5 reflections from MHRA following the Covid vaccine spotlight

A presentation by Rachel Arrundale – Deputy Director, Partnerships at the Medicines and Healthcare products Regulatory Agency (MHRA)


“MHRA was under the spotlight during Covid, with vaccine authorisation attracting huge global interest,” reflected Rachel. “It’s hard to take ourselves back to that time.”

But, to the interested attendees at Objective’s RegTech for Government event, Rachel did just that, examining the impact of Covid-19 on regulatory processes and offering some reflections and lessons learned.

The Medicines and Healthcare products Regulatory Agency is an executive agency of the UK’s Department of Health and Social Care, responsible for regulating medicines, medical devices and blood components for transfusion in the UK.

Given the nature of its regulatory role, MHRA was faced with challenges to ensure the continuity of existing clinical trials etc during the pandemic, while leading on the regulation of the Covid-19 vaccine programme in the UK.


What did MHRA do?

Rachel summarised:

  1. Ensured continuity of normal business – implemented regulatory flexibilities to ensure clinical trials etc could continue and the remote inspections of manufacturing and packaging designs, avoiding the need for wet signatures.
  2. Gave priority to Covid vaccines and potential treatments – clinical trial approval time was reduced from c.19 to 8 days; open offer of early regulatory advice to vaccine developers; and rolling reviews of data took place in real time to cut timelines dramatically.
  3. Regulatory development – identified a legal framework for the authorisation of new vaccines (R174 emergency authorisation), and (with DHSC) developed new Statutory Instrument to “back up” its use.
  4. Redesigned processes to take place in parallel, rather than sequentially – everything was ready to go by the time the final clinical trial results were available from the first Covid-19 vaccine. The first global authorisation of a Covid-19 vaccine was granted on 2 December 2020.
  5. Kept going. Further vaccine authorisations were granted (AstraZeneca 29 Dec; Moderna Feb 21; Janssen June 21 …); Safety surveillance and action was implemented; and booster authorisations were granted.


What did MHRA not do?

“We did not cut corners – we did the same work but in a slightly different order or parallel,” Rachel noted. “We maintained standards despite suspicion that pressure would mean we were cutting corners.”

“We also didn’t compromise our independence.”


Rachel’s 5 reflections

  1. We were ready and took early action. The necessary legislation, processes and expertise (people) were in place.
    Trust what you have in place and continue to develop, invest and grow. Be even more ready.
  2. We laid the ground for the future. The regulatory flexibilities put in place have challenged and developed our practice e.g. remote inspections and avoiding wet signatures.
    Learn and develop practice and regulations – balancing benefit and risk.
  3. Communication is a key regulatory activity.

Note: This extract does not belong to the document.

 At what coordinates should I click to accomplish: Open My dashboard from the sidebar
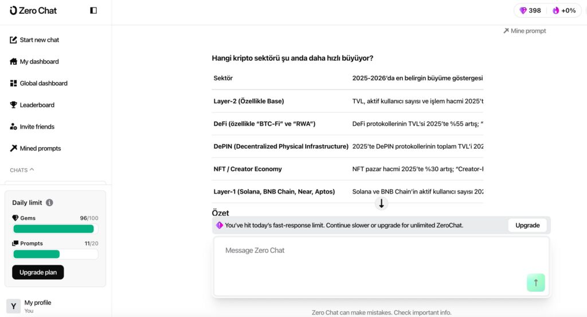pos(39,61)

It was essential we communicated what we were doing and what action we were taking and why.
    Keep that profile and communication going and continue to build knowledge and trust.
  4. High expectations of regulation now – this presents both a challenge as regulators are needed to meet expectations, and also a real opportunity to see regulation as part of a wider landscape from development to delivery to patient.
  5. Day job continues – Two year Delivery Plan 2021-23; new Innovative Licensing and Access Pathway launched; new Medicines and Medical Devices Act Spring 2021 …. Multiple authorisations, clinical trials, inspections, enforcement action…
    Business continuity matters, project management matters etc.
  • This presentation was delivered at Objective’s RegTech for Government event. To find out more, visit the event recap page, including key takeaways and resources


Speaker information

Rachel is Deputy Director, Partnerships at the MHRA. She has an extensive career in health policy – both UK national and global health issues. In (then) DFID, she led global health policy and strategy, focussing on health systems strengthening, and supported access to medicines and revision of medicines regulatory system in Sierra Leone.

In the UK, she has developed strategy and legislation to improve the care of older people and overcome health/social care boundaries, and worked on various NHS service policies, such as waiting times, transplantation, and HIV/AIDS. In her current role, she has overseen work on the new Medicines and Medical Devices Act 2021 and led MHRA policy on the regulation of Covid-19 vaccines.